**Problem details**
The entries should be written out again exactly as they read.

**Provided entries**
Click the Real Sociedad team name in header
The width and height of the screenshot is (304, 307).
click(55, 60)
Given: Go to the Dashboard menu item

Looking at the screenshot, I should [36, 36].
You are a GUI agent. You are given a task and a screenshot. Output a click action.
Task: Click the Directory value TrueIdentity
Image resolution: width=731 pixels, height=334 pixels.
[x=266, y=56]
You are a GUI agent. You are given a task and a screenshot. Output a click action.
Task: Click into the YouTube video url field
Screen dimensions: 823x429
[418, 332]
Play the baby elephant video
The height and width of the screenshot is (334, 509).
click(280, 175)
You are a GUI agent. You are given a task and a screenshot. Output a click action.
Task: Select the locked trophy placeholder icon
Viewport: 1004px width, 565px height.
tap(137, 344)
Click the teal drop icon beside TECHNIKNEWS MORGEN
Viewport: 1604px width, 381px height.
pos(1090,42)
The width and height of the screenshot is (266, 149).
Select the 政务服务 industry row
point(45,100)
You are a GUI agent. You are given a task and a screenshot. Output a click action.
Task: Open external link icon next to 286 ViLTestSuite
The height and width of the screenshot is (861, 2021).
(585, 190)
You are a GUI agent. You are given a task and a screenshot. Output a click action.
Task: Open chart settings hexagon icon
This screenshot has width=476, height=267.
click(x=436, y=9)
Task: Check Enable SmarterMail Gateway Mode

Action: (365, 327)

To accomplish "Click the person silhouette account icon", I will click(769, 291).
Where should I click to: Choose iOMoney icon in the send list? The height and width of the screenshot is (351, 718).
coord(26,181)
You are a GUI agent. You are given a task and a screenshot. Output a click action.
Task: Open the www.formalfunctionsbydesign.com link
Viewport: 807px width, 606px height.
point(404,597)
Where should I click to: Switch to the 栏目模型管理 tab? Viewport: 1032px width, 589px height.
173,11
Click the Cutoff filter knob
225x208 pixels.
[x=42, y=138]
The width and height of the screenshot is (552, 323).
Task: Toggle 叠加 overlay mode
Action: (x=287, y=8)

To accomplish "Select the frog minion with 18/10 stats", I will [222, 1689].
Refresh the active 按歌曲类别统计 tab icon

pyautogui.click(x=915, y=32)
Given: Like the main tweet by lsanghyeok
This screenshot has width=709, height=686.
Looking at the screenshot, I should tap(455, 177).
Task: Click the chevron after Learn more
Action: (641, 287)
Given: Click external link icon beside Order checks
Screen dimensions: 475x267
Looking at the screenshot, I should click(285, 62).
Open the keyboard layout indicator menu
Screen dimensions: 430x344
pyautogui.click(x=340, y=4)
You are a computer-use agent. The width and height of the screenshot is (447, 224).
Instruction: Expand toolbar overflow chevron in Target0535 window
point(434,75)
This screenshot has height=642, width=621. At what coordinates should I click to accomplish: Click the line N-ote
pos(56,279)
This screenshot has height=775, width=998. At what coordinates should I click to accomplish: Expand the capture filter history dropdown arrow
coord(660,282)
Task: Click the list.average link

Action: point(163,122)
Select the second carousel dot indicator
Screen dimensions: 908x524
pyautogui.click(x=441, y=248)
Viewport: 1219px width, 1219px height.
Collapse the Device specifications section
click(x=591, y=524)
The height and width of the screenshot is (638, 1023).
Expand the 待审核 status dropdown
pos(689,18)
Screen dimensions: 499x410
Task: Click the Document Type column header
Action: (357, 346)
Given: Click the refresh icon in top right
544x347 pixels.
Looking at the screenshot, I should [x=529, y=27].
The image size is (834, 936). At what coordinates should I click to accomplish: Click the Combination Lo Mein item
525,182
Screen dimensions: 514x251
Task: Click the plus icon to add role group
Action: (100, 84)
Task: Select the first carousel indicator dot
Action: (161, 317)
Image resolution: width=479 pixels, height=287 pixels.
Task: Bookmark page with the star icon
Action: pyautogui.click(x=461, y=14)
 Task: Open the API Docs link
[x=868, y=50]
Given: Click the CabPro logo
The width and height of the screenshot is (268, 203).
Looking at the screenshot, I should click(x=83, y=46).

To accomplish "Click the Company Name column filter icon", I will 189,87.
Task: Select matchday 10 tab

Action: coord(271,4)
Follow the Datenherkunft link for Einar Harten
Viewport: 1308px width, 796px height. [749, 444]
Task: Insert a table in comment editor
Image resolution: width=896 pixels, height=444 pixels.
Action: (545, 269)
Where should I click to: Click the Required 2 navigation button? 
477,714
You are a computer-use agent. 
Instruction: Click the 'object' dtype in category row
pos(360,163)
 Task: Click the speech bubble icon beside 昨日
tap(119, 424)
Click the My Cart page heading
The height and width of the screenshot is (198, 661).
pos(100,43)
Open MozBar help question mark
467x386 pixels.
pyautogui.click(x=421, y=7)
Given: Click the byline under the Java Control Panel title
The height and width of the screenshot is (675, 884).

**Output for this exercise**
Click the Real Sociedad team name in header
The width and height of the screenshot is (304, 307).
click(55, 60)
Given: Go to the Dashboard menu item

Looking at the screenshot, I should [36, 36].
You are a GUI agent. You are given a task and a screenshot. Output a click action.
Task: Click the Directory value TrueIdentity
Image resolution: width=731 pixels, height=334 pixels.
[x=266, y=56]
You are a GUI agent. You are given a task and a screenshot. Output a click action.
Task: Click into the YouTube video url field
Screen dimensions: 823x429
[418, 332]
Play the baby elephant video
The height and width of the screenshot is (334, 509).
click(280, 175)
You are a GUI agent. You are given a task and a screenshot. Output a click action.
Task: Select the locked trophy placeholder icon
Viewport: 1004px width, 565px height.
tap(137, 344)
Click the teal drop icon beside TECHNIKNEWS MORGEN
Viewport: 1604px width, 381px height.
pos(1090,42)
The width and height of the screenshot is (266, 149).
Select the 政务服务 industry row
point(45,100)
You are a GUI agent. You are given a task and a screenshot. Output a click action.
Task: Open external link icon next to 286 ViLTestSuite
The height and width of the screenshot is (861, 2021).
(585, 190)
You are a GUI agent. You are given a task and a screenshot. Output a click action.
Task: Open chart settings hexagon icon
This screenshot has width=476, height=267.
click(x=436, y=9)
Task: Check Enable SmarterMail Gateway Mode

Action: (365, 327)

To accomplish "Click the person silhouette account icon", I will click(769, 291).
Where should I click to: Choose iOMoney icon in the send list? The height and width of the screenshot is (351, 718).
coord(26,181)
You are a GUI agent. You are given a task and a screenshot. Output a click action.
Task: Open the www.formalfunctionsbydesign.com link
Viewport: 807px width, 606px height.
point(404,597)
Where should I click to: Switch to the 栏目模型管理 tab? Viewport: 1032px width, 589px height.
173,11
Click the Cutoff filter knob
225x208 pixels.
[x=42, y=138]
The width and height of the screenshot is (552, 323).
Task: Toggle 叠加 overlay mode
Action: (x=287, y=8)

To accomplish "Select the frog minion with 18/10 stats", I will [222, 1689].
Refresh the active 按歌曲类别统计 tab icon

pyautogui.click(x=915, y=32)
Given: Like the main tweet by lsanghyeok
This screenshot has width=709, height=686.
Looking at the screenshot, I should tap(455, 177).
Task: Click the chevron after Learn more
Action: (641, 287)
Given: Click external link icon beside Order checks
Screen dimensions: 475x267
Looking at the screenshot, I should click(285, 62).
Open the keyboard layout indicator menu
Screen dimensions: 430x344
pyautogui.click(x=340, y=4)
You are a computer-use agent. The width and height of the screenshot is (447, 224).
Instruction: Expand toolbar overflow chevron in Target0535 window
point(434,75)
This screenshot has height=642, width=621. At what coordinates should I click to accomplish: Click the line N-ote
pos(56,279)
This screenshot has height=775, width=998. At what coordinates should I click to accomplish: Expand the capture filter history dropdown arrow
coord(660,282)
Task: Click the list.average link

Action: point(163,122)
Select the second carousel dot indicator
Screen dimensions: 908x524
pyautogui.click(x=441, y=248)
Viewport: 1219px width, 1219px height.
Collapse the Device specifications section
click(x=591, y=524)
The height and width of the screenshot is (638, 1023).
Expand the 待审核 status dropdown
pos(689,18)
Screen dimensions: 499x410
Task: Click the Document Type column header
Action: (357, 346)
Given: Click the refresh icon in top right
544x347 pixels.
Looking at the screenshot, I should [x=529, y=27].
The image size is (834, 936). At what coordinates should I click to accomplish: Click the Combination Lo Mein item
525,182
Screen dimensions: 514x251
Task: Click the plus icon to add role group
Action: (100, 84)
Task: Select the first carousel indicator dot
Action: (161, 317)
Image resolution: width=479 pixels, height=287 pixels.
Task: Bookmark page with the star icon
Action: pyautogui.click(x=461, y=14)
 Task: Open the API Docs link
[x=868, y=50]
Given: Click the CabPro logo
The width and height of the screenshot is (268, 203).
Looking at the screenshot, I should click(x=83, y=46).

To accomplish "Click the Company Name column filter icon", I will 189,87.
Task: Select matchday 10 tab

Action: coord(271,4)
Follow the Datenherkunft link for Einar Harten
Viewport: 1308px width, 796px height. [749, 444]
Task: Insert a table in comment editor
Image resolution: width=896 pixels, height=444 pixels.
Action: (545, 269)
Where should I click to: Click the Required 2 navigation button? 
477,714
You are a computer-use agent. 
Instruction: Click the 'object' dtype in category row
pos(360,163)
 Task: Click the speech bubble icon beside 昨日
tap(119, 424)
Click the My Cart page heading
The height and width of the screenshot is (198, 661).
pos(100,43)
Open MozBar help question mark
467x386 pixels.
pyautogui.click(x=421, y=7)
Given: Click the byline under the Java Control Panel title
The height and width of the screenshot is (675, 884).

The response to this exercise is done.